With the majority of enterprises leveraging multi-cloud strategies, there’s an immense opportunity for MSSPs to grow their business while ensuring security and compliance for customers. This is especially true as organizations contend with the skills gap, often leaving them lacking the level of expertise necessary to secure these complex environments.

MSSPs can offer customers guidance on where they need to deploy additional controls in order to remain compliant with regulations and the shared responsibility model.

Beyond this, MSSPs can assist in mitigating common multi-cloud security challenges by deploying and adaptive cloud security strategy that provides the same look and feel across any cloud as well as, integrated controls that enable customers to have visibility and control of each cloud deployment. This will specifically include advanced services such as:

  • Next-generation firewall
  • Intrusion prevention
  • Web application security
  • Antivirus
  • Advanced threat management
  • Secure SD-WAN
  • SASE

MSSPs should consider a security fabric-based approach that provides customers with visibility into their data, no matter where it’s processed and stored.  In addition, security fabrics provide a more complete understanding of the attack surface, along with better detection and faster mitigation.  Special attention should be focused on artificial intelligence capabilities supporting mature prevention, detection and orchestration technologies.

Enable Service Provider Success with Delivery Options

Aside from small to mid-size companies, most enterprise businesses will operate in hybrid environments since there will always be sensitive information that cannot be moved off private clouds for a number of reasons, including compliance and intellectual property protection. Thus MSSPs must be able to deliver services that can meet legacy requirements, today’s multi-cloud networks and tomorrow’s edge computing ecosystem.

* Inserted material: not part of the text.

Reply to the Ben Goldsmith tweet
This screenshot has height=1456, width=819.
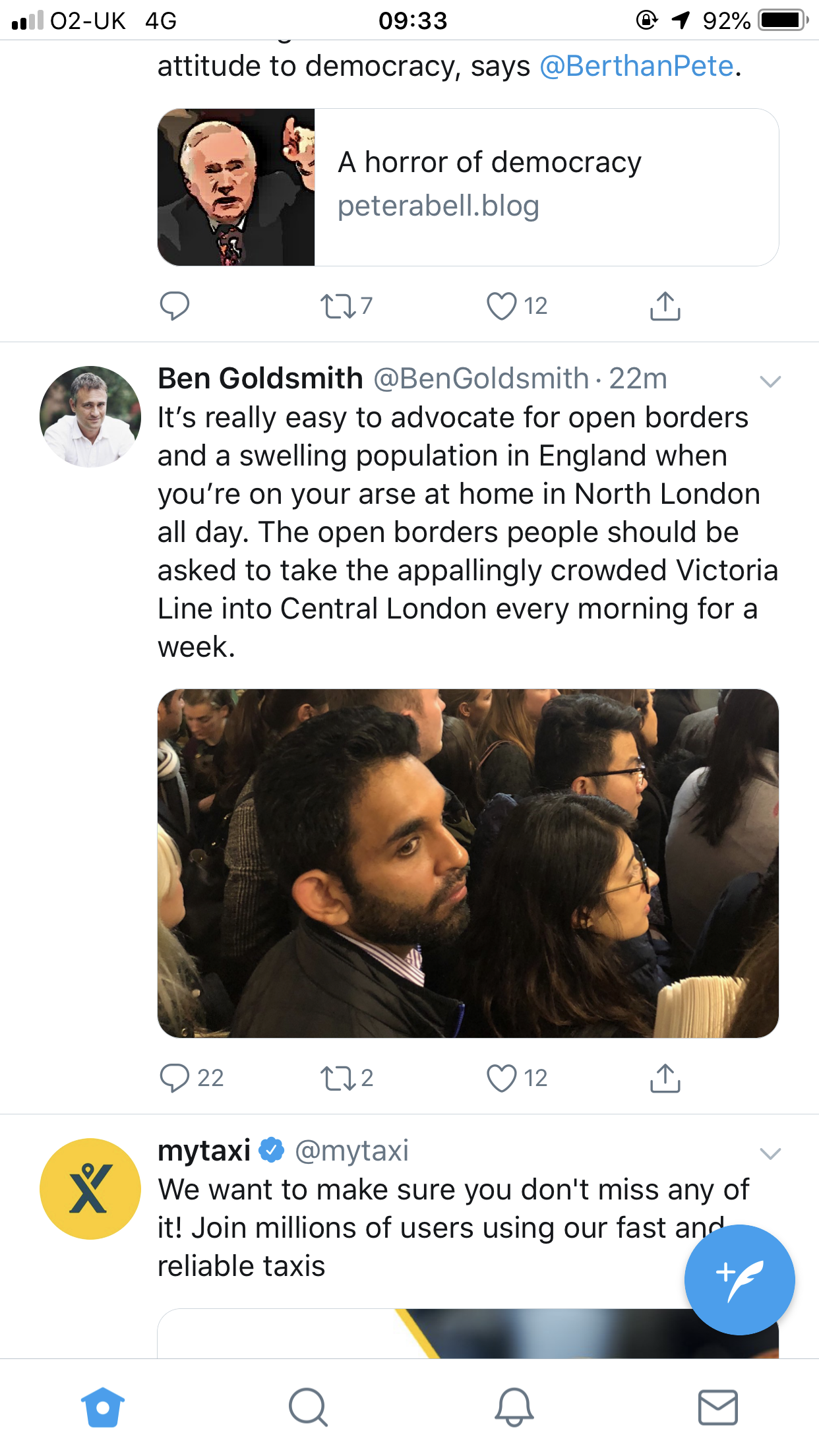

Clients often look to MSSPs to manage complexity and offer predictability in regard to outcomes and cost, so it’s important to have adaptive management and orchestration for network and application performance, as well as security protecting the LAN, WAN, data center and cloud edges.  MSSPs will need to be able to secure current cloud environments using SD-WAN and offer flexible options in terms of form factors, appliances, consumption models, and more. This tight integration will enable flexibility as customers embrace digital transformation.

Each organization’s cloud journey is different. While a CISO may think it makes the most sense to use appliances now, over time, he or she may find requirement and resource changes that drive a to shift to VMs, or a cloud-delivered service.  MSSPs will do well to ensure their strategic technology partners can seamlessly support different form factors, consumption models and licensing models that adapt with changing customer needs.  When organizations move their services from in-house to a partner, they expect to get the same results, if not better. For this reason, MSSPs should select platforms with tight SD-WAN and cloud service provider integrations.

Final Thoughts

The cloud can unlock tremendous benefits for customers, but it can also expose customers to unprecedented levels of risk.   According to Gartner, approximately 95% of all problems that occur in the cloud are caused by customers, and the shared responsibility model can exacerbate this even further if not properly managed. Additionally, roughly 99% of all vulnerabilities exploited are known for at least a year, which is why MSSPs must have end-to-end visibility across the environment.   This is why MSSPs must begin forming the foundation for success today, which means broad, integrated and automated security for SD-WAN and multi-clouds.